Written collaboratively by Jessalyn Bachler, former SDSU Extension Range Field Specialist, and Krista Ehlert, Assistant Professor & SDSU Extension Range Specialist.
In this article of the Poisonous Plants on Rangelands series, locoweeds and crazyweeds are discussed. The names locoweed and crazyweed are often used interchangeably, however, there are notable differences between the species. Both species are found throughout South Dakota rangelands and can cause livestock poisoning.
Locoweeds and Crazyweeds
Locoweeds get their name from the Spanish word “loco,” which means crazy. Both locoweeds and crazyweeds cause a condition called locoism or loco poisoning in livestock. The term locoweed or crazyweed is often interchanged between species; however, locoweeds belong to the Astragalus genus, while crazyweeds belong to the Oxytropis genus. Locoweeds can be differentiated from crazyweeds by the keel on their flowering seed head. Locoweeds have a blunt keel, whereas crazyweeds have a pointed keel. Both are prolific seed producers, and seed can remain viable in the soil for several decades.

Action item A -> In the locoweed and crazyweed article, rewrite the passage between "In this article" and "cause livestock poisoning.", inclusive, changing "livestock poisoning" to "illness in livestock".
Action item B -> How would you sum up the locoweed and crazyweed article in two sentences?
Action item C -> Can you pick up the locoweed and crazyweed article from its final sentence and continue it?

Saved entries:
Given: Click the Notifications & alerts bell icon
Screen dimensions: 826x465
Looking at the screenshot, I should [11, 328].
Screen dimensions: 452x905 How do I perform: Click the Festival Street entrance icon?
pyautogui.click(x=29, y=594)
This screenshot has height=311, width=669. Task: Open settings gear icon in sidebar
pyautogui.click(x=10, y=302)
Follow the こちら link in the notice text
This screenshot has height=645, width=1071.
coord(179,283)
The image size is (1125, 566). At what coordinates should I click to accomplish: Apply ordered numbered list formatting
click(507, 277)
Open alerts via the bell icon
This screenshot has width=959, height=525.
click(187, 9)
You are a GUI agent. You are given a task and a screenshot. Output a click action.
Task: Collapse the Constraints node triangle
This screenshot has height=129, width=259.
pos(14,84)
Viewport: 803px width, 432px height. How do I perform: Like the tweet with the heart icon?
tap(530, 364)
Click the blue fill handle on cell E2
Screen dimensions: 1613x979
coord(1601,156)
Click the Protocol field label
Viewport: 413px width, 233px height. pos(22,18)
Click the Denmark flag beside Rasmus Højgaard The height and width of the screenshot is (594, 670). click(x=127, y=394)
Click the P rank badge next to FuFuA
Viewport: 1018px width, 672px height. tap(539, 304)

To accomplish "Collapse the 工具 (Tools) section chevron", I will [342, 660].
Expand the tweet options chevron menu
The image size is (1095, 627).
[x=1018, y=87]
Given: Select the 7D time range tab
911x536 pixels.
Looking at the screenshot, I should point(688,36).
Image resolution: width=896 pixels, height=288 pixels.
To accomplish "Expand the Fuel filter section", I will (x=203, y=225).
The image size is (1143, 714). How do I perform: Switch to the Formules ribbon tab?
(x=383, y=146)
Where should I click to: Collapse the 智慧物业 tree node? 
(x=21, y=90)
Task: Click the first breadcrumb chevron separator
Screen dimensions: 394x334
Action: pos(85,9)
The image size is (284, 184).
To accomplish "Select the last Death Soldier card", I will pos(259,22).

Task answer A ->
In this article of the Poisonous Plants on Rangelands series, locoweeds and crazyweeds are discussed. The names locoweed and crazyweed are often used interchangeably, however, there are notable differences between the species. Both species are found throughout South Dakota rangelands and can cause illness in livestock.

Task answer B -> Locoweeds and crazyweeds, whose names are often used interchangeably, are found throughout South Dakota rangelands and cause locoism, or loco poisoning, in livestock. Locoweeds belong to the Astragalus genus and have a blunt keel, while crazyweeds belong to the Oxytropis genus and have a pointed keel, and both produce many seeds that can stay viable in the soil for decades.

Task answer C ->
Lambert crazyweed (or purple locoweed) (Figure 2-A) has basal, pinnate leaves that arise directly from the crown with an erect, raceme flowering seed head that starts to appear in May to early July and is pinkish-purple and sometimes more rose-colored. The plant has a silver-like, pubescent coloring and is the most common locoweed throughout the South Dakota prairies.
Woolly locoweed (Figure 2-B) has a similar appearance to lambert crazyweed, except its leaves and flowers are on stems instead of originating from the crown like is seen in lambert crazyweed. Woolly locoweed is usually only found in the southwest corner of South Dakota.
Slender crazyweed (or plains locoweed) (Figure 3-A) has a dense, spikelike, raceme seed head that is cream to light-yellow colored and flowers from June to August; and hairy basal leaves extend from the branched crown. Slender crazyweed is commonly found throughout the Black Hills region at mid-to-high elevations.
White crazyweed (Figure 3-B) has a creamy-white, erect, spikelike, raceme flowering seed head that appears in May to June and dense, robust, basal leaves with silky hairs that branch from the crown of the plant. White crazyweed is occasionally found in the Black Hills region at low-to-mid elevations.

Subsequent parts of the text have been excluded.